Ata Demirer’in “Berlin Kaplanı” diye bir filmi vardı. Hani bir türlü kazanamayan bir boksörü oynuyordu da filmin finalinde yine yenilmek üzere olduğu bir maçın tam ortasındayken sevdikleri çıka gelmişti. O anda antrenörüne dönüp; “Ben neden sürekli kaybediyordum biliyor musun? Çünkü uğruna dövüşeceğim bir şey yoktu ama artık var.” Diyordu da az öncesine kadar sürekli dayak yediği rakibini devirip maçı, hatta maç ile birlikte yaşamını da geri kazanıyordu.
O halde mutluluğu ve içindeki gücü keşfetmek için senin de kendine sorman gereken soru şudur diye düşünüyorum:
“Şu hayatta uğruna dövüşeceğim ne var?”
“Zamanımı ve enerjimi harcamaya değer ne var?”
“Sabahları yatağımdan kalkmaya değer ne var?”
Segili dost, senin doğru sorularına, senin mutluluğuna, senin başarına.
Sevgiyle kal 😊
Bence mutlu olmak demek anı yaşamak demek. Gördüklerinden , yaşadıklarından ders çıkarmak. Sende kendinde şükredecek nedenler bulursan mutlu olursun.

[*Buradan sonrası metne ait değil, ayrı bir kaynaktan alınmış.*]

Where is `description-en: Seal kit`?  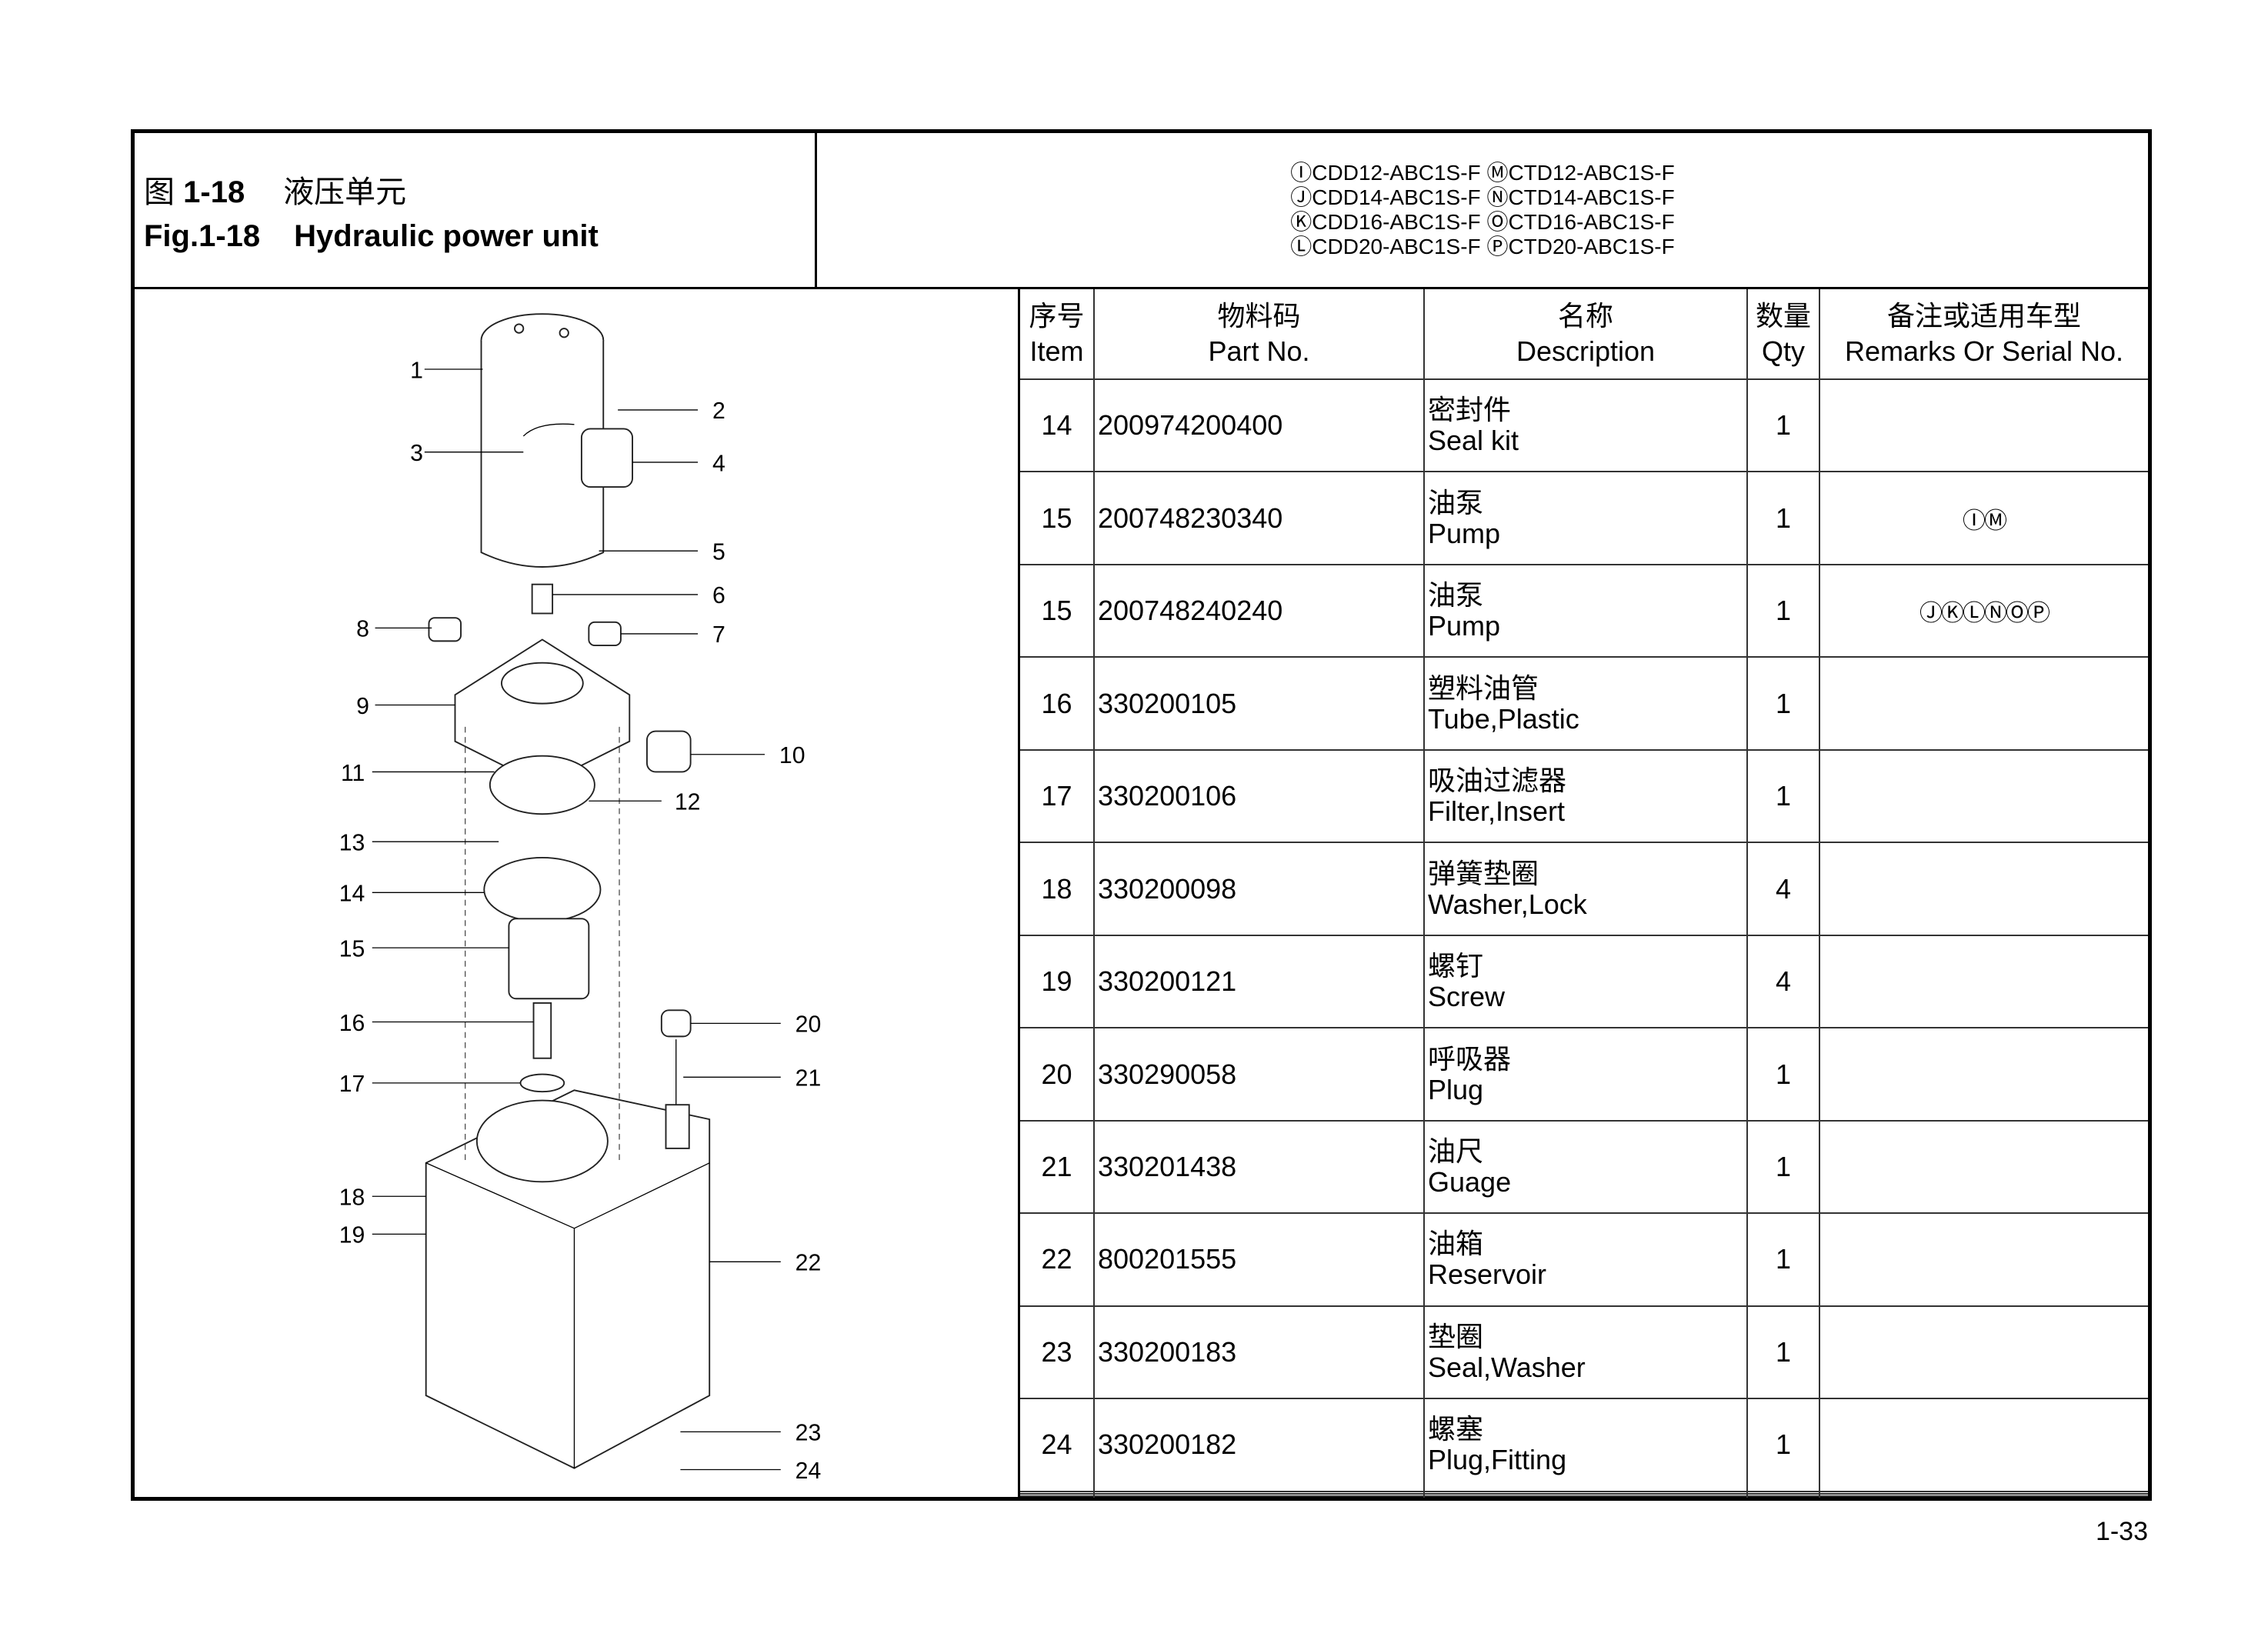 description-en: Seal kit is located at coordinates (1474, 441).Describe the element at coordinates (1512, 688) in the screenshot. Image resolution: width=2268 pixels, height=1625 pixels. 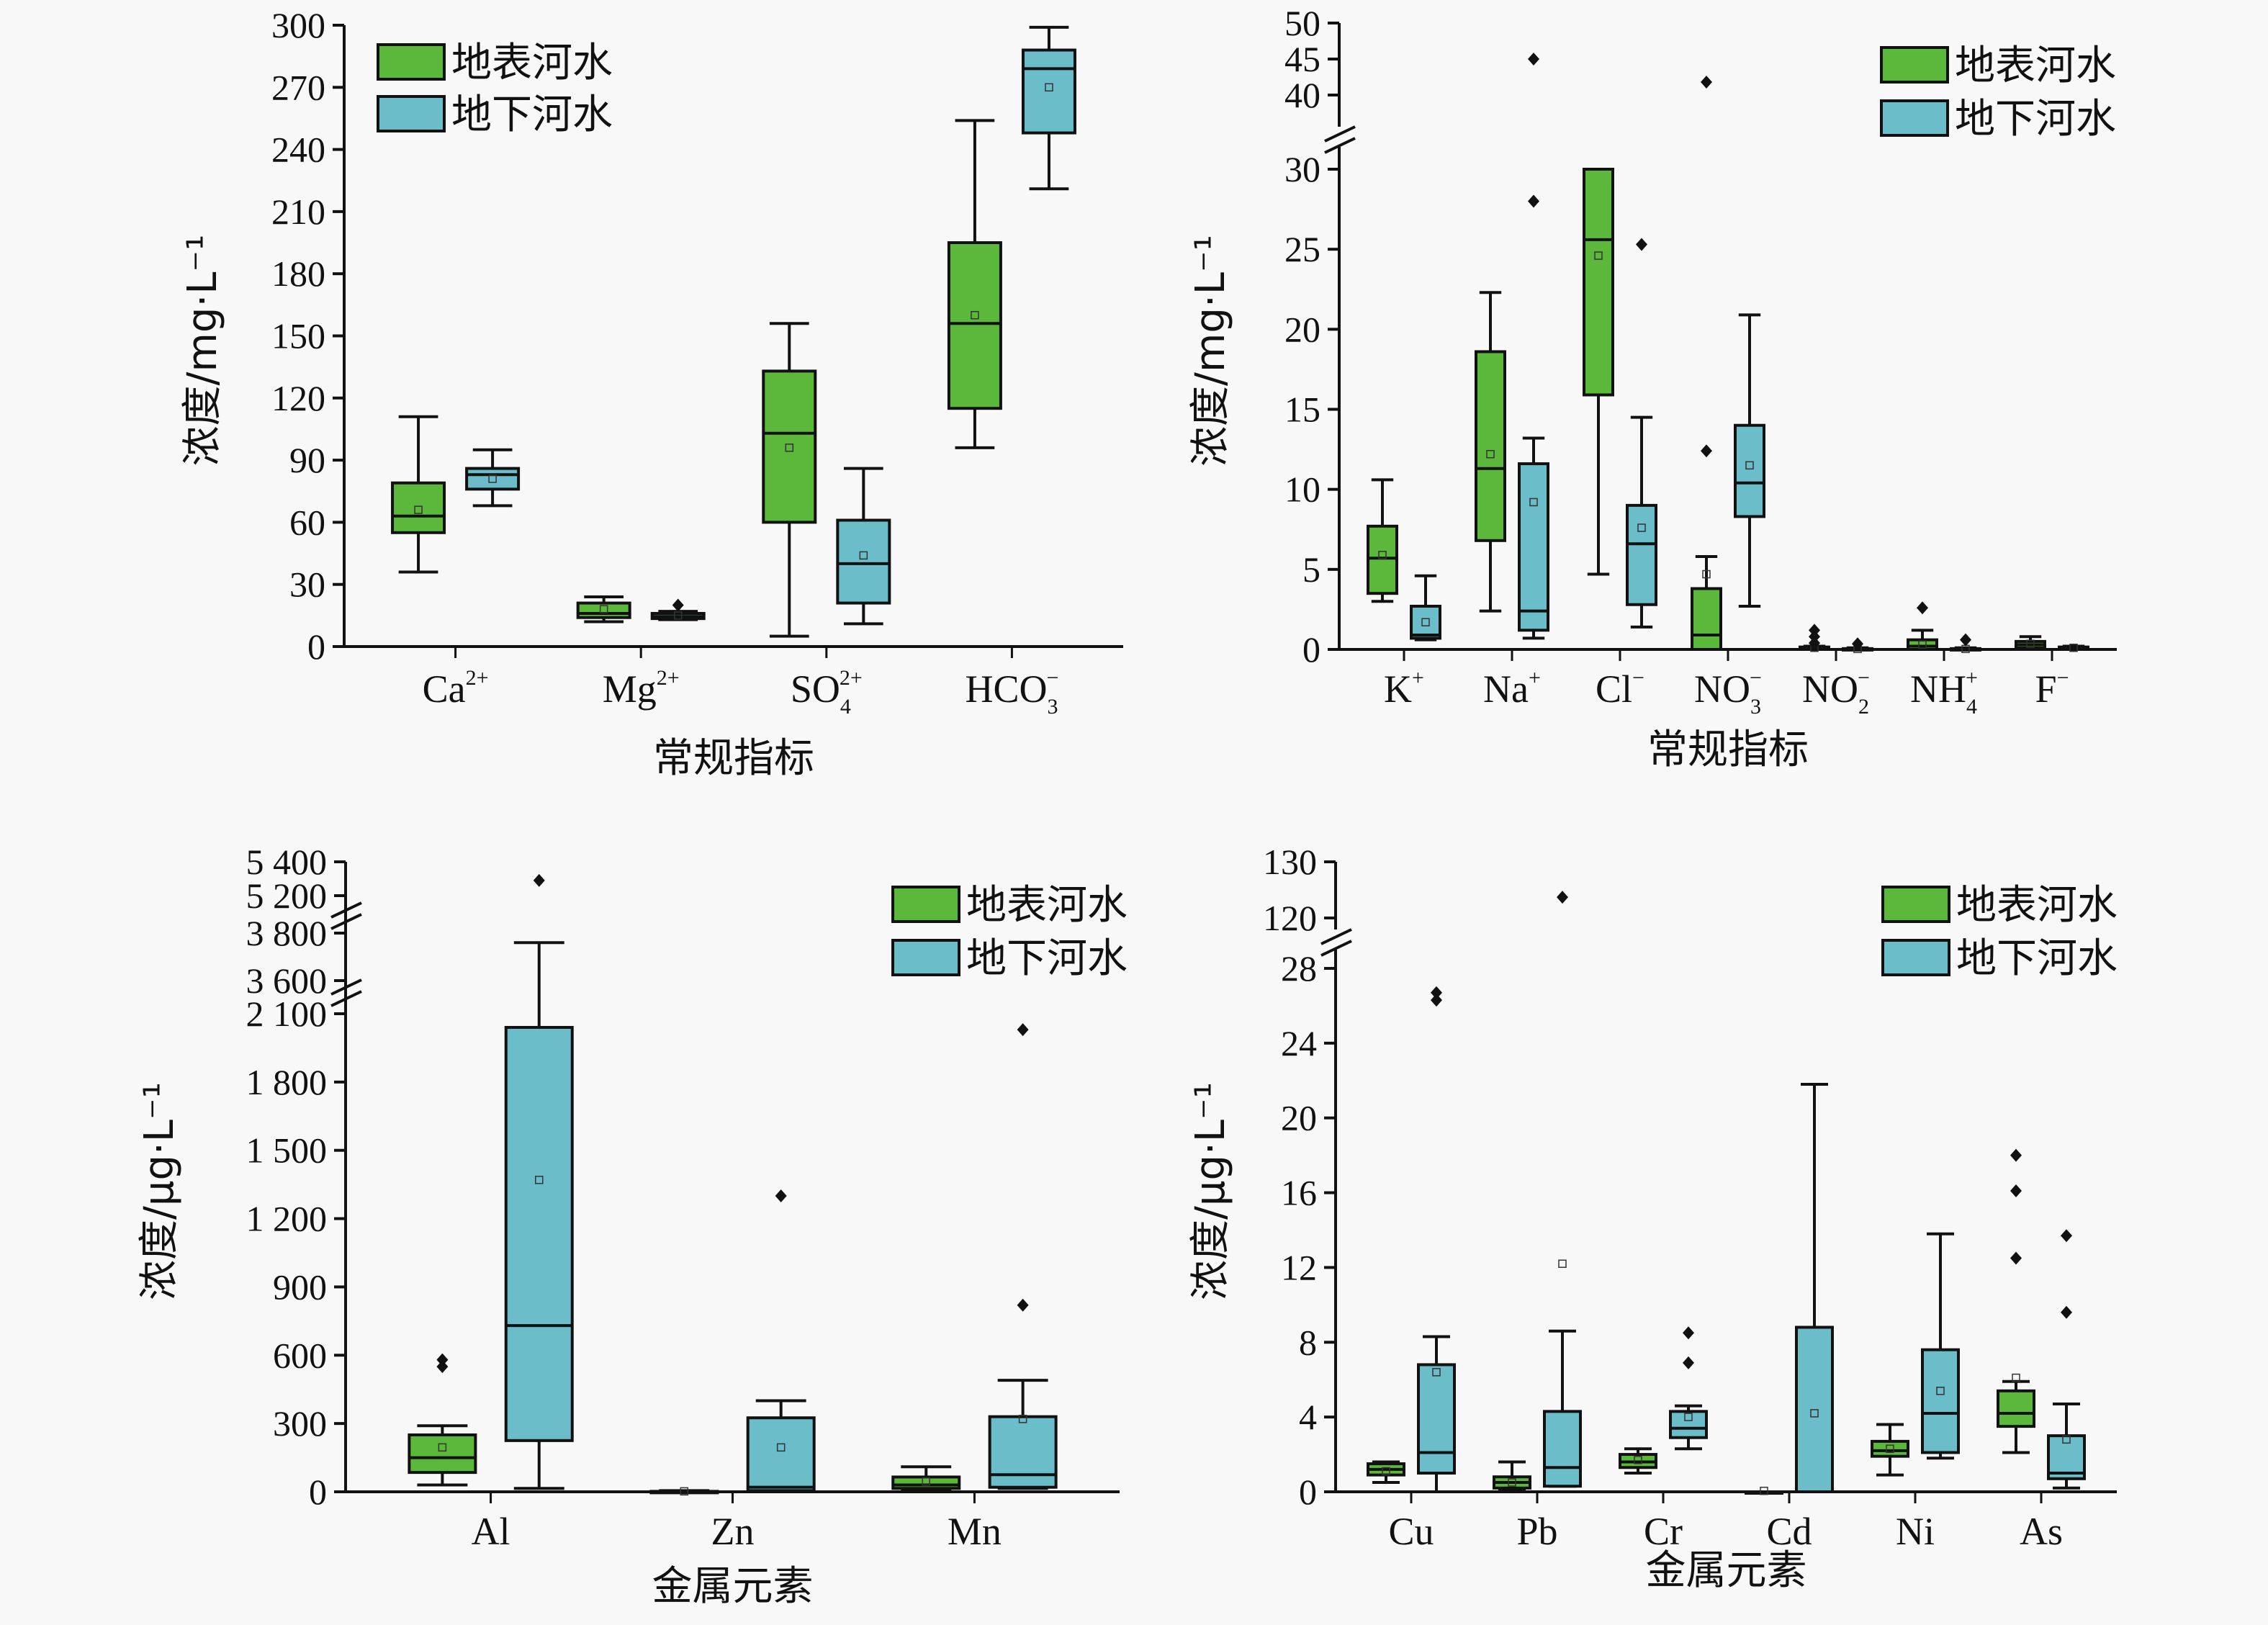
I see `x-tick-label: Na+` at that location.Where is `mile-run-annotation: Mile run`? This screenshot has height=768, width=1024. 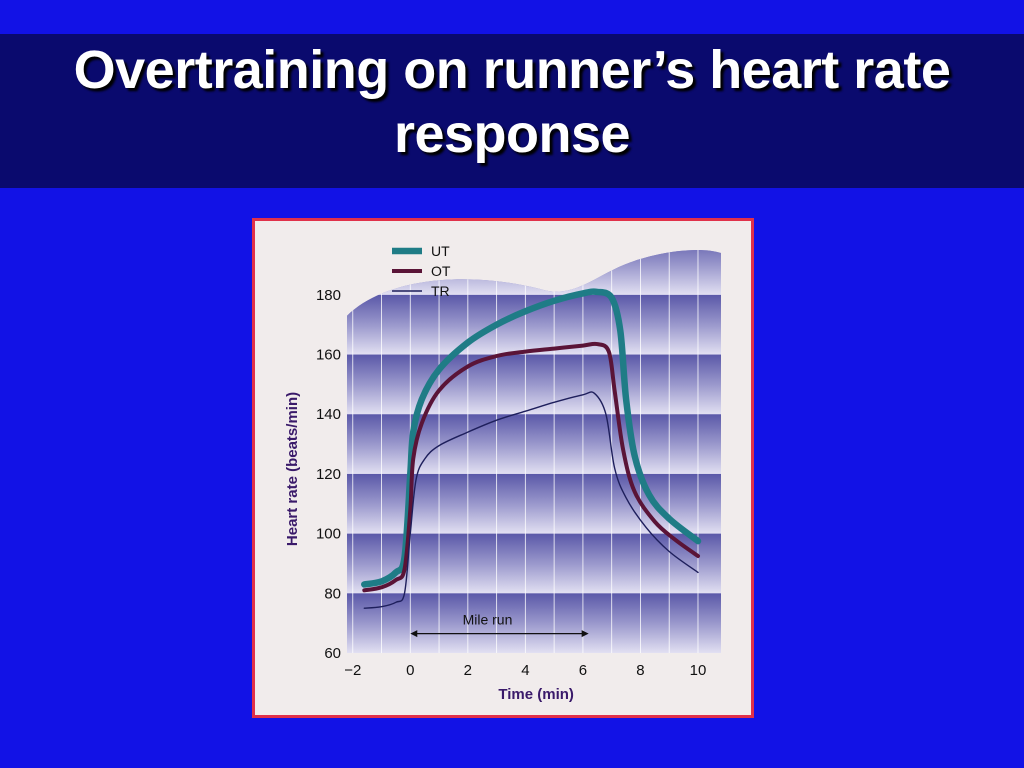 mile-run-annotation: Mile run is located at coordinates (500, 625). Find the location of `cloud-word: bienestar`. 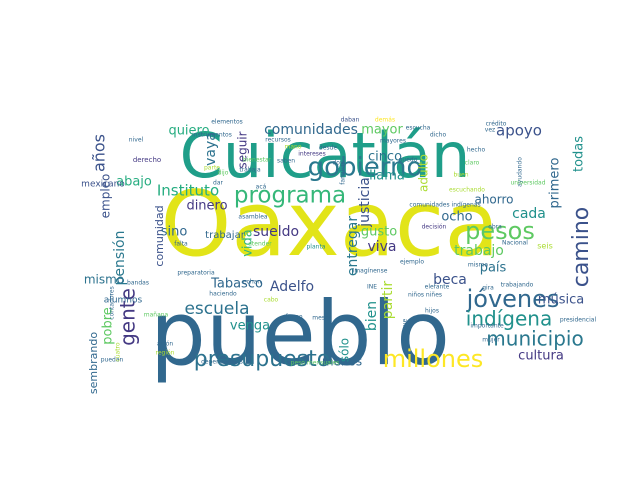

Bakıyorum o kadar fiziksel engelli insanlar var bizim için kolay olan onlar için zor engelleri aşmak için o kadar çok çaba sarfediyorlar hele ki başarabilmenin vermiş olduğu mutluluğu onların yüzlerindeki o sevinç o kadar güzel ki anlatamam.Susuz bir çölde su bulmak kadar güzeldir herhalde.Biz ise ömrümüzü bir ev alınca mutlu olacağız, çocuklar okuyunca meslek sahibi olunca mutlu olacağız,emekli olunca mutlu olacağız diyerek mutluluğu hep erteliyoruz.Herseyi erteliyoruz mutluluğu da erteliyoruz.Sanki o kadar ömrümüz varmış gibi.Paralari yığıyoruz ev üstüne ev alıyoruz araba üstüne araba alıyoruz. Sonra da onları ödeyeceğiz diye borcun altında eziliyoruz. Mallarımızla övünüyoruz ölümlü dünyada.
Aslında benim anlatmak istediğim şu hedefinin olması güzel o hedef doğrultusunda ilerlemek daha da güzel. Bu hedefe ulaşmak için seni engelleyenler olacak önüne takoz koyanlar olacak sen onlara rağmen kendine inanır yapabileceğinin farkında olup o farkındalığı hayatına katarsan mutlu olursun.Olmak istediğin o insana bürünürsün ya da amacına ulaşmanın hazzını alırsın.Sadece kendine güven tıpkı sağır kurbağa gibi.Birileri ne derse desin asla duyma.
Hayallerini kur ve hedefine yürü yolun açık olsun.